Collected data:
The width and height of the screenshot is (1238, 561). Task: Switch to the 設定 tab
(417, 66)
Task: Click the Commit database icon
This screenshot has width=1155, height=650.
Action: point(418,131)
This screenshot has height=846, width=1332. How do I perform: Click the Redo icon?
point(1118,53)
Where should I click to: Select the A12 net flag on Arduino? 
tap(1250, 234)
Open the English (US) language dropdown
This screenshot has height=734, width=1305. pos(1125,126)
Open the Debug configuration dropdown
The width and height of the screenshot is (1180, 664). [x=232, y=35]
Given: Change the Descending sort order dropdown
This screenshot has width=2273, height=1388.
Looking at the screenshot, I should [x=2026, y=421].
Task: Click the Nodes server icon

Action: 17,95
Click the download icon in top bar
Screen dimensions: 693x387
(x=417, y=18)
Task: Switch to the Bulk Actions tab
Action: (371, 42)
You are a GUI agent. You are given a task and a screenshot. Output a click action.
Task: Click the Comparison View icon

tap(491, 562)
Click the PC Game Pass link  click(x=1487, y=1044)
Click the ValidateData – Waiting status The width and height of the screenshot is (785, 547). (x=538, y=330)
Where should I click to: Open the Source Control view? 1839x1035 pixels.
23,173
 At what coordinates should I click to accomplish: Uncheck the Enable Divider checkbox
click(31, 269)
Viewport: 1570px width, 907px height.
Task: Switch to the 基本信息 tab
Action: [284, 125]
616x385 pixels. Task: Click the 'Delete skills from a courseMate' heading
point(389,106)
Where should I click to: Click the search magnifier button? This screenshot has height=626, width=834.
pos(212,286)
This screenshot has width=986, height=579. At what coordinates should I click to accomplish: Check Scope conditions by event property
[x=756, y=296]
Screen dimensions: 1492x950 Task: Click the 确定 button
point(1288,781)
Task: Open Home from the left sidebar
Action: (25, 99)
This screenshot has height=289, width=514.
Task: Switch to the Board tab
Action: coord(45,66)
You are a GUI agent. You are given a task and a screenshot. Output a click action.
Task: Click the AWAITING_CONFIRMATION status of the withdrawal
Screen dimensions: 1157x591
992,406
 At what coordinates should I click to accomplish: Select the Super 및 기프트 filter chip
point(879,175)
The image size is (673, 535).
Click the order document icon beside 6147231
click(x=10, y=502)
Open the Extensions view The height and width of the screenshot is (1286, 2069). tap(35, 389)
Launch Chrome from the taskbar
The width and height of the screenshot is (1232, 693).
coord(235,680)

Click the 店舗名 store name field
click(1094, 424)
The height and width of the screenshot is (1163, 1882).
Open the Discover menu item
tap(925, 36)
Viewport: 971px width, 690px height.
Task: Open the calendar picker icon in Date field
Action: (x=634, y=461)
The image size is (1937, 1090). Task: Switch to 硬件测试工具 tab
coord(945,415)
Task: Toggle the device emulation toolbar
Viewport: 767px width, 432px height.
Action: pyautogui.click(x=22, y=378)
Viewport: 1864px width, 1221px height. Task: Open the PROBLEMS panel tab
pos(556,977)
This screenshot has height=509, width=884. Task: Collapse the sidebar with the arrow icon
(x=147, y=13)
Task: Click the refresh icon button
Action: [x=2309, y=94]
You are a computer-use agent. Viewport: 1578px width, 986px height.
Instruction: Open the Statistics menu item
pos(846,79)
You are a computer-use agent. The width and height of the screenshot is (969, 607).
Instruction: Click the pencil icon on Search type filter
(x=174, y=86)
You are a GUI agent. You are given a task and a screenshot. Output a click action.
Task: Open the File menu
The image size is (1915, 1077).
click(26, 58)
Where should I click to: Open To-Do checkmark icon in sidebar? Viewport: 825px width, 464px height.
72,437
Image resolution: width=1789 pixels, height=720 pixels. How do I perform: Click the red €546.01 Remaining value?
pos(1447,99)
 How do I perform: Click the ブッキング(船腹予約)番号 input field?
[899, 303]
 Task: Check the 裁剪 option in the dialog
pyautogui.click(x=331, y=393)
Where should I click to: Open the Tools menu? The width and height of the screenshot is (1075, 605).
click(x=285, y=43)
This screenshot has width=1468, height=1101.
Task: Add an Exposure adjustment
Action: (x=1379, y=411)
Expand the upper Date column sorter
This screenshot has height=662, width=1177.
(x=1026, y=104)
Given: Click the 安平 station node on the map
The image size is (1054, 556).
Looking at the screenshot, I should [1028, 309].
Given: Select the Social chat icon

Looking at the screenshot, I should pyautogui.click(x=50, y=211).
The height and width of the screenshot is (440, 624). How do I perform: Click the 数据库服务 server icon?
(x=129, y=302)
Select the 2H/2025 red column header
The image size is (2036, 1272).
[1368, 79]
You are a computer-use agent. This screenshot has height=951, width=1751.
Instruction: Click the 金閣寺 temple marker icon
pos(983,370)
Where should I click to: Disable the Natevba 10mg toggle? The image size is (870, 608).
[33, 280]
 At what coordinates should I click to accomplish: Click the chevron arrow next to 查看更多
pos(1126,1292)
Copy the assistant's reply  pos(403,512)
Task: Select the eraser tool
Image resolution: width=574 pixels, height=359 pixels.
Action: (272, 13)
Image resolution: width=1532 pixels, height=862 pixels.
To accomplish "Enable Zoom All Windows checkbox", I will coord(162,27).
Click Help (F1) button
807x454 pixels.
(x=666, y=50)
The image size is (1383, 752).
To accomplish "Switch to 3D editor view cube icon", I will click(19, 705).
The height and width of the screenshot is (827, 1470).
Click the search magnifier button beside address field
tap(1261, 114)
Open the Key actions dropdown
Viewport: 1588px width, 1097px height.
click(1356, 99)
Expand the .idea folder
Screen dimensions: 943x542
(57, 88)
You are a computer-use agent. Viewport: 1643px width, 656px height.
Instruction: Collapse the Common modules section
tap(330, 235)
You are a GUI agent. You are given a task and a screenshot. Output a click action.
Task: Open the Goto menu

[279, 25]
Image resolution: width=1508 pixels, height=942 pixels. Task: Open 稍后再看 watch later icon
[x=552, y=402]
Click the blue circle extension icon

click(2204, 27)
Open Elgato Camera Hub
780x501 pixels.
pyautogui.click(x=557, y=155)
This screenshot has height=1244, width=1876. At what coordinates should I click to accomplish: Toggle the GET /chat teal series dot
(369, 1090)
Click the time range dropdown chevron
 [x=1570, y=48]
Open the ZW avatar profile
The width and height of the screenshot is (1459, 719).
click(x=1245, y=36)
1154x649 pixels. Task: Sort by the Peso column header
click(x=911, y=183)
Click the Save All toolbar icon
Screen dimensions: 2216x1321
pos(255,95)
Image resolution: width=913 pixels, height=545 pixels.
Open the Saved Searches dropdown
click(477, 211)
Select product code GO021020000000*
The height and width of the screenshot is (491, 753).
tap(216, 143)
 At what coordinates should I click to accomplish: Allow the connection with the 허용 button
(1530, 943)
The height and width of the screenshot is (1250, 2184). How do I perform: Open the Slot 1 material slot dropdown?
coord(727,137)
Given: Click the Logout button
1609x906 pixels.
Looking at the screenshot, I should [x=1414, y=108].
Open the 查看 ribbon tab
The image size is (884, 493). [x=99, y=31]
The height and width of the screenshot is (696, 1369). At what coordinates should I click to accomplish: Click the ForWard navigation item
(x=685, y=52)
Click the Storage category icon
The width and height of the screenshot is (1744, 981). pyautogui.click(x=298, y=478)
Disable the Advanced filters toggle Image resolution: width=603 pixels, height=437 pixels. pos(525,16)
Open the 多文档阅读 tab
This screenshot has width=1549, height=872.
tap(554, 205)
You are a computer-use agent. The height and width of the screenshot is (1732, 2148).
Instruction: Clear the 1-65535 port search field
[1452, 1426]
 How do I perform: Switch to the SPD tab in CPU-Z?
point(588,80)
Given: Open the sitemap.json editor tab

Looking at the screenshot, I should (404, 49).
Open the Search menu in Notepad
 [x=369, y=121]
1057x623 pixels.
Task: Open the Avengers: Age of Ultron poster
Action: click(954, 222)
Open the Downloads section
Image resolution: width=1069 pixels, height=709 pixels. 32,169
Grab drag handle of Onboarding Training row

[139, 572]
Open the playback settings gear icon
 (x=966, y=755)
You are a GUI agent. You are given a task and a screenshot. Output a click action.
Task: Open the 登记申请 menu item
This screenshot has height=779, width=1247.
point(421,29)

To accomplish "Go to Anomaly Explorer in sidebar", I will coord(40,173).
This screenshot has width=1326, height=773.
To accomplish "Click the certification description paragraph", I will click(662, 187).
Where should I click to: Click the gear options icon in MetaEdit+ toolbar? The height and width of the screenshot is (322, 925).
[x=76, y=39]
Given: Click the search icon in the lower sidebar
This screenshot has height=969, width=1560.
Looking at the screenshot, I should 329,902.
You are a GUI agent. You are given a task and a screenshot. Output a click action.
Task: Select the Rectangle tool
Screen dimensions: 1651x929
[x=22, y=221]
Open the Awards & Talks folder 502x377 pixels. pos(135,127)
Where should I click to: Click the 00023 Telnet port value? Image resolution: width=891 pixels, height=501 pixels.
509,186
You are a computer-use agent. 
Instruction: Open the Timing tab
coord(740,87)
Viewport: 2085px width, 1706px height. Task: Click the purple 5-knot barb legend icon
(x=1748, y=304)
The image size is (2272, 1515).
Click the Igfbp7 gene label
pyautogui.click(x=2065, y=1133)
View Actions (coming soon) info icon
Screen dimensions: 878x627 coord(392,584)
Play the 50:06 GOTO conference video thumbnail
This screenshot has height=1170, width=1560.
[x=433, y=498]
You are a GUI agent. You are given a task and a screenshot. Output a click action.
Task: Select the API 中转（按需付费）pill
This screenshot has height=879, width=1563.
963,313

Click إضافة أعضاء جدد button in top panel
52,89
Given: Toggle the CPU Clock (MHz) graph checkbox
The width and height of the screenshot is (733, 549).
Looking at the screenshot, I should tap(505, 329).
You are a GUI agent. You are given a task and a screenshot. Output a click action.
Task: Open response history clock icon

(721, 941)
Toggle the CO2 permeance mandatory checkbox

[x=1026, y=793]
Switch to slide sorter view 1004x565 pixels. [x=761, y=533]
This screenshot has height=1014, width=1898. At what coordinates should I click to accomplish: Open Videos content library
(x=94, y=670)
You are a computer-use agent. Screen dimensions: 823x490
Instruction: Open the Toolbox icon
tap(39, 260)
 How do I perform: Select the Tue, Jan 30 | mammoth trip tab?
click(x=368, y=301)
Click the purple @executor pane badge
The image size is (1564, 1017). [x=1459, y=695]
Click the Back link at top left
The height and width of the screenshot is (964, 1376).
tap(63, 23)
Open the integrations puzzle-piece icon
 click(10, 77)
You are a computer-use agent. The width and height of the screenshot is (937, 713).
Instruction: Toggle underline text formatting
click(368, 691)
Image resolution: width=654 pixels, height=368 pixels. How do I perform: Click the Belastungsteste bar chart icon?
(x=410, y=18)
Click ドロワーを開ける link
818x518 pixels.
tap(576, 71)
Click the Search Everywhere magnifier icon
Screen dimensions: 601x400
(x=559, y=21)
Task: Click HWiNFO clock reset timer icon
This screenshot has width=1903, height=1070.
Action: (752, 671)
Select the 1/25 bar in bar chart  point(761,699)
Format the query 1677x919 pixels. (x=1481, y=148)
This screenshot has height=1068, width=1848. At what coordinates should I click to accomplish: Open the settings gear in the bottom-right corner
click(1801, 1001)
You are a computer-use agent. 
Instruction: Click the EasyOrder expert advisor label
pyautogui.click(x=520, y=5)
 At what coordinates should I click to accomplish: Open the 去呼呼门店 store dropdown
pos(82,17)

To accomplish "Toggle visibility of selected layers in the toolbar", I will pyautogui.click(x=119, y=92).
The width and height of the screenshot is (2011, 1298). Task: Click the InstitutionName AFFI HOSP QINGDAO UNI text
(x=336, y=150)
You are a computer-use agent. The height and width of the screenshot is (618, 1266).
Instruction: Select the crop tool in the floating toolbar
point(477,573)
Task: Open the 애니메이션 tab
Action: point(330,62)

▸ **Prompt**:
Copy each line above containing the string "folder".

▸ **Answer for the task**:
Expand the .idea folder
Open the Awards & Talks folder 502x377 pixels. pos(135,127)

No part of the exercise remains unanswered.